▶ [ASSIGNED TASK]
Transcribe, verbatim, every line from the start of the entries through the line that contains "HOME (19, 2054)"; include both boundary lines and omit all others.

▶ [RECORD SET]
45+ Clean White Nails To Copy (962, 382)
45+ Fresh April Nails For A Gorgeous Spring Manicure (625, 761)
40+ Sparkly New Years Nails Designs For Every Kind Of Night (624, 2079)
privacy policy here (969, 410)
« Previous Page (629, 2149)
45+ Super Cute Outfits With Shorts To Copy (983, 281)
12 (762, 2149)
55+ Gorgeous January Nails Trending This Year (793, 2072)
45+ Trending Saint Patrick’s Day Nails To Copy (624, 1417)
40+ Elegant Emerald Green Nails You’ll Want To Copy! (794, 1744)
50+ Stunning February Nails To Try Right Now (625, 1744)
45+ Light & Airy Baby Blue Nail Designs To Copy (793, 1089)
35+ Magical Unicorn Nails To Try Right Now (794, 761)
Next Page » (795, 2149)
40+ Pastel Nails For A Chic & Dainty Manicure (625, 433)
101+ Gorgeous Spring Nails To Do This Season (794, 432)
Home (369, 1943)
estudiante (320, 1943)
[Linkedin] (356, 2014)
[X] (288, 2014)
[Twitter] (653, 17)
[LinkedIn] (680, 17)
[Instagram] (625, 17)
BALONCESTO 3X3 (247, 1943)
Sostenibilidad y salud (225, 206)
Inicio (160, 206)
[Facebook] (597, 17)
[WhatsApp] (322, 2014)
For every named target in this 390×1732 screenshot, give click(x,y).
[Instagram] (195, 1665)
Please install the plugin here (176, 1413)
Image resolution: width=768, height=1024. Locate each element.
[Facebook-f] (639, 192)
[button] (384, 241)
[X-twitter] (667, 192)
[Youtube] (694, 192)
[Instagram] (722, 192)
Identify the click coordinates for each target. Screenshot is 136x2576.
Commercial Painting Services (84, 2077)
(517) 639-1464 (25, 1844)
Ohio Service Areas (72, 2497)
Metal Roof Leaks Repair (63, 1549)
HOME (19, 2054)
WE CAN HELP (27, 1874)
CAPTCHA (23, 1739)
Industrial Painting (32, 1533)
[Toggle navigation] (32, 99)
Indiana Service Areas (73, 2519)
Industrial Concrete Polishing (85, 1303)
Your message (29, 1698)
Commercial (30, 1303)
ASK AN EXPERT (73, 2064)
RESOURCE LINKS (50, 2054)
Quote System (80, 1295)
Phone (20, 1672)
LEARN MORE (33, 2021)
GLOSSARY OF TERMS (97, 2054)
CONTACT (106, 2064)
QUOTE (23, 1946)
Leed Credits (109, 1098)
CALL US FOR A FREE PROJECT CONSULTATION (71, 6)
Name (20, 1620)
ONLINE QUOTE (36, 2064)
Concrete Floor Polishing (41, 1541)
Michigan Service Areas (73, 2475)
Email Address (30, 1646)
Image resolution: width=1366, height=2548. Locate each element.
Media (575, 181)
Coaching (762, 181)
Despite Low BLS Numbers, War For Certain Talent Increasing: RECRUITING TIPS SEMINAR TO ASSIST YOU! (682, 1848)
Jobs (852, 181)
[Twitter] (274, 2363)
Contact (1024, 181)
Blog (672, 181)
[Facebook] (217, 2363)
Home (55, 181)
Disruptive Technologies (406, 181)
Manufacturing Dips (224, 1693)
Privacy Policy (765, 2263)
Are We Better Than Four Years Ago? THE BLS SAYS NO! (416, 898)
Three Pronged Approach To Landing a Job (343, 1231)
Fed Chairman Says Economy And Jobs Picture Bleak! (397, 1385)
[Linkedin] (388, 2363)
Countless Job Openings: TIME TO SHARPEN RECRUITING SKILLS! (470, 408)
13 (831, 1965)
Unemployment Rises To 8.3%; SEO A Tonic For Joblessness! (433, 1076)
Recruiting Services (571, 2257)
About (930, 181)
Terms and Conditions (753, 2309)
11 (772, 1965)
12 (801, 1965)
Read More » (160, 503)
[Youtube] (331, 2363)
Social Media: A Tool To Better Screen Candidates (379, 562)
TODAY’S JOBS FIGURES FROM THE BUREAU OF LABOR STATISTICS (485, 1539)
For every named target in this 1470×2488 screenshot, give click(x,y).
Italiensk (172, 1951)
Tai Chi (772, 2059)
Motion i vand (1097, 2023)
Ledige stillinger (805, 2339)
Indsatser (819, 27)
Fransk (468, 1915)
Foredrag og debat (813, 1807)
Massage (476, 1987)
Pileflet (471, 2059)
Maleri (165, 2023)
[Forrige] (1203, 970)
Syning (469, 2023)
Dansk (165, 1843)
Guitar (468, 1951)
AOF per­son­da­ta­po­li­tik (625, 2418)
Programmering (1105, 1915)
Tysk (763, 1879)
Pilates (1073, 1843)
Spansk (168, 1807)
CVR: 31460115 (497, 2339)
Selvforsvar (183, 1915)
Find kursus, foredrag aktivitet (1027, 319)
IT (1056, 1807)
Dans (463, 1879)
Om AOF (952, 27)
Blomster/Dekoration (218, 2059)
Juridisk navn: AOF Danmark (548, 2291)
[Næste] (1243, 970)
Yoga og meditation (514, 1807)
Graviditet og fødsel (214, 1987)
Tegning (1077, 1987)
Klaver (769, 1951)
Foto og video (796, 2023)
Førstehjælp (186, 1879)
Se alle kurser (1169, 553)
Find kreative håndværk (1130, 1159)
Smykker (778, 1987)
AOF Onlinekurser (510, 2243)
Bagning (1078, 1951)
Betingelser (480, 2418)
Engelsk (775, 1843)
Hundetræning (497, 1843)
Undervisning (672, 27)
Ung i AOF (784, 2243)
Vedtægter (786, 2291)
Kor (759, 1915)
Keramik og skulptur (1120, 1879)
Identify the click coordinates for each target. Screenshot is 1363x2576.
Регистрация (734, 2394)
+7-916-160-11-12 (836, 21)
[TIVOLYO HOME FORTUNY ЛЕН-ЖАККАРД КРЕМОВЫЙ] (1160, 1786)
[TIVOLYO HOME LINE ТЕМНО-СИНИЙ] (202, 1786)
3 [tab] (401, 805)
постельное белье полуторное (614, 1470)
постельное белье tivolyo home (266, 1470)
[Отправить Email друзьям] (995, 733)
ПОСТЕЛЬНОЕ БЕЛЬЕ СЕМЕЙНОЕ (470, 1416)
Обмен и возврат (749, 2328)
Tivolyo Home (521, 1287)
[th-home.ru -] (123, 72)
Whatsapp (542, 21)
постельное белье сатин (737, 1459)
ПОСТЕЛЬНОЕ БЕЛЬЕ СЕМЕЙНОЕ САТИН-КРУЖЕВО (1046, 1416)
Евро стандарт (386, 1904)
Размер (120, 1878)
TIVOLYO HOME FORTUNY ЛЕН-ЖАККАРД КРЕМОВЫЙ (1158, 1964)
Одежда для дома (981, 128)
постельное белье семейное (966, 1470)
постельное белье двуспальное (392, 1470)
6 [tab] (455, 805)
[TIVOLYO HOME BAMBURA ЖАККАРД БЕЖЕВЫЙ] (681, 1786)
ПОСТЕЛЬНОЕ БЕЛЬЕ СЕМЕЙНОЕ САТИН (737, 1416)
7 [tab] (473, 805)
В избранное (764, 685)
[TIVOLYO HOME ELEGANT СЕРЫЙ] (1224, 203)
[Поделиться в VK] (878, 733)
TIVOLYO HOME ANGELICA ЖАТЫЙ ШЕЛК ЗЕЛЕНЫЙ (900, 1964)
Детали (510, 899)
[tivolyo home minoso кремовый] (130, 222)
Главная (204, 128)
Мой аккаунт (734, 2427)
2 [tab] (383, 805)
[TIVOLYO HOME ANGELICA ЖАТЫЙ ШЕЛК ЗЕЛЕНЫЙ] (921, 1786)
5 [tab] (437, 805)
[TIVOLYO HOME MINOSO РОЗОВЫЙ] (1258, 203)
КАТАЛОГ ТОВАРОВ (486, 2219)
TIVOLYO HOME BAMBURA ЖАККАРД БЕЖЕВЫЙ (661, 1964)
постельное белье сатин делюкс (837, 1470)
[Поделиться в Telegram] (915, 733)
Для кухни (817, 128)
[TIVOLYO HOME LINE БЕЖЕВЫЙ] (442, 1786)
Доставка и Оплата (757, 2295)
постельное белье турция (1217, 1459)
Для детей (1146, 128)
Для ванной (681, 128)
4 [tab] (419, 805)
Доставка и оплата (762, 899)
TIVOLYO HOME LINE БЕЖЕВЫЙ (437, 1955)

▶ [RESULT FOR THIS EXERCISE]
45+ Clean White Nails To Copy (962, 382)
45+ Fresh April Nails For A Gorgeous Spring Manicure (625, 761)
40+ Sparkly New Years Nails Designs For Every Kind Of Night (624, 2079)
privacy policy here (969, 410)
« Previous Page (629, 2149)
45+ Super Cute Outfits With Shorts To Copy (983, 281)
12 (762, 2149)
55+ Gorgeous January Nails Trending This Year (793, 2072)
45+ Trending Saint Patrick’s Day Nails To Copy (624, 1417)
40+ Elegant Emerald Green Nails You’ll Want To Copy! (794, 1744)
50+ Stunning February Nails To Try Right Now (625, 1744)
45+ Light & Airy Baby Blue Nail Designs To Copy (793, 1089)
35+ Magical Unicorn Nails To Try Right Now (794, 761)
Next Page » (795, 2149)
40+ Pastel Nails For A Chic & Dainty Manicure (625, 433)
101+ Gorgeous Spring Nails To Do This Season (794, 432)
Home (369, 1943)
estudiante (320, 1943)
[Linkedin] (356, 2014)
[X] (288, 2014)
[Twitter] (653, 17)
[LinkedIn] (680, 17)
[Instagram] (625, 17)
BALONCESTO 3X3 (247, 1943)
Sostenibilidad y salud (225, 206)
Inicio (160, 206)
[Facebook] (597, 17)
[WhatsApp] (322, 2014)
For every named target in this 390×1732 screenshot, give click(x,y).
[Instagram] (195, 1665)
Please install the plugin here (176, 1413)
Image resolution: width=768, height=1024. Locate each element.
[Facebook-f] (639, 192)
[button] (384, 241)
[X-twitter] (667, 192)
[Youtube] (694, 192)
[Instagram] (722, 192)
Identify the click coordinates for each target. Screenshot is 136x2576.
Commercial Painting Services (84, 2077)
(517) 639-1464 (25, 1844)
Ohio Service Areas (72, 2497)
Metal Roof Leaks Repair (63, 1549)
HOME (19, 2054)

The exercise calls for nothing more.